You're joking right? The majority of agriculture in the western world is produced directly because of the Gulf Streams warming effect, look at any agricultural output maps and you'll see North American and European production is squarely centred around where the gulf stream contacts the continent and increases local temperatures. As the global temperature increases vast amounts of land will be moved into the range of arable crops, specifically the two largest countries in the world (Canada and Russia) have very low percentages of arable land due to the vast amount of taiga, as temperatures increase the arable land will increase exponentially. These two countries could easily feed the world at present production densities. [Edit: Canada currently has less than 5% arable land, and presently only uses ~0.6% of all land for agriculture. Russia has about 7% arable land, but only uses ~0.1%. The prairies account for ~80% of Canada's agriculture land, and these very prairies are expected to grow exponentially as temperatures increase]

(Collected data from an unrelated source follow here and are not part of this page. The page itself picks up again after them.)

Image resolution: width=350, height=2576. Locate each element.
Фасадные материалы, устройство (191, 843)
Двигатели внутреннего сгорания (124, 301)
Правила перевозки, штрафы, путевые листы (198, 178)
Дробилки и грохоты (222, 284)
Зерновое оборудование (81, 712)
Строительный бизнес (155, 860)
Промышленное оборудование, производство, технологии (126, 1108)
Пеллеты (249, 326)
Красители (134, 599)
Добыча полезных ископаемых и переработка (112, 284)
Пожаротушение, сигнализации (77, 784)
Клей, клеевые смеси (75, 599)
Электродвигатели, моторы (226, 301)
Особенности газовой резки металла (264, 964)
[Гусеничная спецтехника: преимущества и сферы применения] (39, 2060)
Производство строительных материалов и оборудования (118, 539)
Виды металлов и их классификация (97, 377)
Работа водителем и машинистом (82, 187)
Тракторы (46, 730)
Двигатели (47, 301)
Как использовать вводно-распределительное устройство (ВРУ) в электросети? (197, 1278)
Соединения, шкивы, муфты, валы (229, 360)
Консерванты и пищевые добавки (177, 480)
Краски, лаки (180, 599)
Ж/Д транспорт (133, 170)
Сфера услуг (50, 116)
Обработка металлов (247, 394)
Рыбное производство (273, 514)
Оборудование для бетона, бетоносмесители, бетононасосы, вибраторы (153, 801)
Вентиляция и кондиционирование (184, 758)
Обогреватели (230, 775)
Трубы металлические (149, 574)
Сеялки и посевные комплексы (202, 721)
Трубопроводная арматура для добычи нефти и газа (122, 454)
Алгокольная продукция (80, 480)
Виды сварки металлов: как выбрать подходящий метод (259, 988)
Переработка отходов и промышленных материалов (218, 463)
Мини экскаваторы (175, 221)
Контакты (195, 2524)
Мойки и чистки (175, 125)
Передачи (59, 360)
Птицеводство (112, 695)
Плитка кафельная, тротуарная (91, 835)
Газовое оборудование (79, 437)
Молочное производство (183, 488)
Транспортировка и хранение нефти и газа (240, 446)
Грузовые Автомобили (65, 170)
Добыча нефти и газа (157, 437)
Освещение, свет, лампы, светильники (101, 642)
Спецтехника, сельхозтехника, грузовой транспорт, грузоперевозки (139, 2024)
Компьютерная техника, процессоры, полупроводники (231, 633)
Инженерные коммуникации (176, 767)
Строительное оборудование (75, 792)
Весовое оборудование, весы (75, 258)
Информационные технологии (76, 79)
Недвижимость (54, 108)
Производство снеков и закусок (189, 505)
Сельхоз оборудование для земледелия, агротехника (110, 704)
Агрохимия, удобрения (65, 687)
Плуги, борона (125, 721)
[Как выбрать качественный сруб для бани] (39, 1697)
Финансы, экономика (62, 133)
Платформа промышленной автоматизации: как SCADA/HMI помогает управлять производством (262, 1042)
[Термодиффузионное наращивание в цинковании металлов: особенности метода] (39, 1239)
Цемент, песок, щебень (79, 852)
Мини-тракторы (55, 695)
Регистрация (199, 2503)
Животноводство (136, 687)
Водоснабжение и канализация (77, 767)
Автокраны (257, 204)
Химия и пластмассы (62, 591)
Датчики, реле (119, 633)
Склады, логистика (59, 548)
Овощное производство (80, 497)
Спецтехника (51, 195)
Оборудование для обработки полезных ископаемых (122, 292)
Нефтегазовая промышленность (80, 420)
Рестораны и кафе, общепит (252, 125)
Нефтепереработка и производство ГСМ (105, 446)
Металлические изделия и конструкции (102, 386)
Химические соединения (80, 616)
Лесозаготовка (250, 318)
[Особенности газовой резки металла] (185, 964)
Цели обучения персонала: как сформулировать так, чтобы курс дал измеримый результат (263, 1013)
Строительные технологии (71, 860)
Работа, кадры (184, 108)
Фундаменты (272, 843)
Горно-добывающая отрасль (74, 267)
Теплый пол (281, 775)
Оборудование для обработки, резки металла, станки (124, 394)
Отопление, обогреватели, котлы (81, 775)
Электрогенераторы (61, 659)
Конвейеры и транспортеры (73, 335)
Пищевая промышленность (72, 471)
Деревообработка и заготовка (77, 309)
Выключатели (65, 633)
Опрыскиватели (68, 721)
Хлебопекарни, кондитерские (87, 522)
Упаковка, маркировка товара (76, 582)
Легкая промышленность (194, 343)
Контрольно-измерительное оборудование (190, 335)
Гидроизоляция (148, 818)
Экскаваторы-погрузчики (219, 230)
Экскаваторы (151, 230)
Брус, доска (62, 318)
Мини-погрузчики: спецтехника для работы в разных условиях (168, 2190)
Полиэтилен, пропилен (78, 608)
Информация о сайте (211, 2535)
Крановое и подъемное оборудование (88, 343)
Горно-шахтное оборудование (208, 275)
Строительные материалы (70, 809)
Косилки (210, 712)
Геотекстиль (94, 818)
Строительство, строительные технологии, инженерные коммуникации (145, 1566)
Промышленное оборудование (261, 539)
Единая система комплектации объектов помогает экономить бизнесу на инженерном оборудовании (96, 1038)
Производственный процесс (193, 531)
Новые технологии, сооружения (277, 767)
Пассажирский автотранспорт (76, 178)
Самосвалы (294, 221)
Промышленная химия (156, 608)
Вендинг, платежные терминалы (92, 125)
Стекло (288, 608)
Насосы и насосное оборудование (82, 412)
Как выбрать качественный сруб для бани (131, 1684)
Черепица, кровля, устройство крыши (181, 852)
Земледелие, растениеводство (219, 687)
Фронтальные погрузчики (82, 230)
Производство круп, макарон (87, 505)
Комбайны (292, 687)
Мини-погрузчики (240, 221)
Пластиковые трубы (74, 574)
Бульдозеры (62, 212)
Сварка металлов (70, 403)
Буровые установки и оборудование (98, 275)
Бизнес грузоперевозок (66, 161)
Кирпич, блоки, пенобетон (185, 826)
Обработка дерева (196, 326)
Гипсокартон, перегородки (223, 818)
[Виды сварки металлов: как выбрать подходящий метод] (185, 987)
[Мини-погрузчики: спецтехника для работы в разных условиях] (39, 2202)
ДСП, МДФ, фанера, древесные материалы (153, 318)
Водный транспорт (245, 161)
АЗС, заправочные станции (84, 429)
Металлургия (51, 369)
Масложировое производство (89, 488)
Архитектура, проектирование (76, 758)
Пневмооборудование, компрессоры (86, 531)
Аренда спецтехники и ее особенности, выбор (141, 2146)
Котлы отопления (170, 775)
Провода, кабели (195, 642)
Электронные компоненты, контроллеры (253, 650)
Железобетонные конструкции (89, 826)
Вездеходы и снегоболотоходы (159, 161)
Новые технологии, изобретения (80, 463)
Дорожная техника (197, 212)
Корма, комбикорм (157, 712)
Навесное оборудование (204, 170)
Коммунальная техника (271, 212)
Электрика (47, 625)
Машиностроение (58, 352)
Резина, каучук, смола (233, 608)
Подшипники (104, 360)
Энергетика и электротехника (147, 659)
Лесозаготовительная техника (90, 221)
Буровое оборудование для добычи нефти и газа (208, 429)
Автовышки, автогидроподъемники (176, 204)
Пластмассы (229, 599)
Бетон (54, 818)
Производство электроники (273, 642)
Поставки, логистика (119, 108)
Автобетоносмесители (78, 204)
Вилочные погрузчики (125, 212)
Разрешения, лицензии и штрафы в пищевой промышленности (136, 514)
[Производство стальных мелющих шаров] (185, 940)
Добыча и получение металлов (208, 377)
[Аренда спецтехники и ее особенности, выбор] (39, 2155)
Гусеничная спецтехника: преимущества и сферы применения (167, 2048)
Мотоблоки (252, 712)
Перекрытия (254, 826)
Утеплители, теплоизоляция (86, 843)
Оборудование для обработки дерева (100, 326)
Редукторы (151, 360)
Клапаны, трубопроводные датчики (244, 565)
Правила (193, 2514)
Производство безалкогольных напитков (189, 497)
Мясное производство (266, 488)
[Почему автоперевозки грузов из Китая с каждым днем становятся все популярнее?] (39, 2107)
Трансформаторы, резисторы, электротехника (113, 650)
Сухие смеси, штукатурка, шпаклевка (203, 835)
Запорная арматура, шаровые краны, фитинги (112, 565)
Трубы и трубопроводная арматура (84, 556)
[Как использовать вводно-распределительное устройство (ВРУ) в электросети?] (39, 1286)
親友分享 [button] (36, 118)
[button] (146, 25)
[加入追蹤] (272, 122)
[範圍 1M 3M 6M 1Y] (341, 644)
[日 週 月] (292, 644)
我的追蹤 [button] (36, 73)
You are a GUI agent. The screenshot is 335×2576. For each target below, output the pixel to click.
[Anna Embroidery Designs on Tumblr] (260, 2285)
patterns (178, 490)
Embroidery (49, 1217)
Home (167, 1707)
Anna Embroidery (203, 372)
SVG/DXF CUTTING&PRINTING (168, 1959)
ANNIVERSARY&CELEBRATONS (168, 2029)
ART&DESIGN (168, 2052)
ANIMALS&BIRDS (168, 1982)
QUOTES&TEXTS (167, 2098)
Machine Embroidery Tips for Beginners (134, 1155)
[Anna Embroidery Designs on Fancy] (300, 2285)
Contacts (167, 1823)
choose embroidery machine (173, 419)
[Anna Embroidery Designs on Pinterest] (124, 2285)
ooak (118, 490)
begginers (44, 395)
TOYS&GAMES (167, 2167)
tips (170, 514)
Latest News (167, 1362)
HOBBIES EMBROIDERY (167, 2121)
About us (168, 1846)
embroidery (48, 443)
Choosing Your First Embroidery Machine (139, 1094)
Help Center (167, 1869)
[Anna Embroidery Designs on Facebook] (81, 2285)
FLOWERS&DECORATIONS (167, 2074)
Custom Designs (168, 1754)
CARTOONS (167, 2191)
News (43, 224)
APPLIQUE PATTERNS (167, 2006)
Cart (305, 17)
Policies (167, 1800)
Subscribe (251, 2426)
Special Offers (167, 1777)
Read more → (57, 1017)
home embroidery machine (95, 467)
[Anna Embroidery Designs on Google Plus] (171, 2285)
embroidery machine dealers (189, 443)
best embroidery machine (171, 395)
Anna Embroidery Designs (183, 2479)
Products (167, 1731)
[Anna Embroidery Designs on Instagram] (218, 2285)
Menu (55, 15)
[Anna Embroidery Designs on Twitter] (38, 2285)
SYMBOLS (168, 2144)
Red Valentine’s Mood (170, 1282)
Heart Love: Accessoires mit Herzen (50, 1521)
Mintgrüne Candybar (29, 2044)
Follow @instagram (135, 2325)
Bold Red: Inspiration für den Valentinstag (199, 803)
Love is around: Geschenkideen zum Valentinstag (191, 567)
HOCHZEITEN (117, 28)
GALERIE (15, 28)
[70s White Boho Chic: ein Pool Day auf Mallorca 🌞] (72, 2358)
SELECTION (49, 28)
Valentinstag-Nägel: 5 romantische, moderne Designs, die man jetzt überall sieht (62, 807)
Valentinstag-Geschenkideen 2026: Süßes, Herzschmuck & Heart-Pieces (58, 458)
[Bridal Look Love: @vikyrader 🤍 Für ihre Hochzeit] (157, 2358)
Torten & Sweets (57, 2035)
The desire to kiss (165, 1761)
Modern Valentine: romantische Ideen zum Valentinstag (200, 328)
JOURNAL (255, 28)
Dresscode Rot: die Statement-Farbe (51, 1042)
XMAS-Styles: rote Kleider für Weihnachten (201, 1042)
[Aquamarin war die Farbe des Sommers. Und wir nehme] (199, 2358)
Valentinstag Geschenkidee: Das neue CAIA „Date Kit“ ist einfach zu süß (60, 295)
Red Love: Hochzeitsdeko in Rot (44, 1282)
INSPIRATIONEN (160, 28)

Incidentally your claim that the Sahara is expanding is quite frankly laughable, when all current evidence has been showing it is presently shrinking due to increased rainfall. Expectations are that if this trend continues it will turn into the 'Green Sahara' of 12,000 years ago. This would turn the Sahara into the biggest pasture land in the entire world . . . that's if you believe the global warming models being used.

The worse case is dire.:

"We have the example of the Palaeocene-Eocene Thermal Maximum event 55 million years ago. About the same amount of CO2 was put into the atmosphere as we are putting in and temperatures rocketed by about 5 °C over about 20,000 years. The world became largely desert. The polar regions were tropical and most life on the planet had the time to move north and survive." http://www.newscientist.com/article/mg20126921.500-one-last-...

http://en.wikipedia.org/wiki/Palaeocene-Eocene_Thermal_Maxim...

It would be, if the warming were even. Remember - as we increase the energy of the system, the _average_ temperature increases, but so does the range it's in. Cold will be colder, hot will be hotter, rainy will be rainier and windy will be windier.

It's not all roses.

I don't disagree with any of the above, but there is a small problem.

During the state transfer, the climate might change fast (there is some evidence for that happening before), which will (over a few years' time) make farming ... well, problematic.

It might be good for the world/humanity, but it sucks to get caught in the middle.

I agree, the climate can potentially change fast (it could potentially change very slowly, we're guessing at a process we haven't been around for before) which is why the burden will be on governments to monitor changes in arable land and provide incentives for farmers to grow crops in the areas opening up rather than waiting for our existing farmland to become useless.

With proper care and planning we should be able to ride out even the fastest change of climate that nature can throw at us, however I started this sentence 'with proper care' which is certainly not a synonym for the government handling of industry.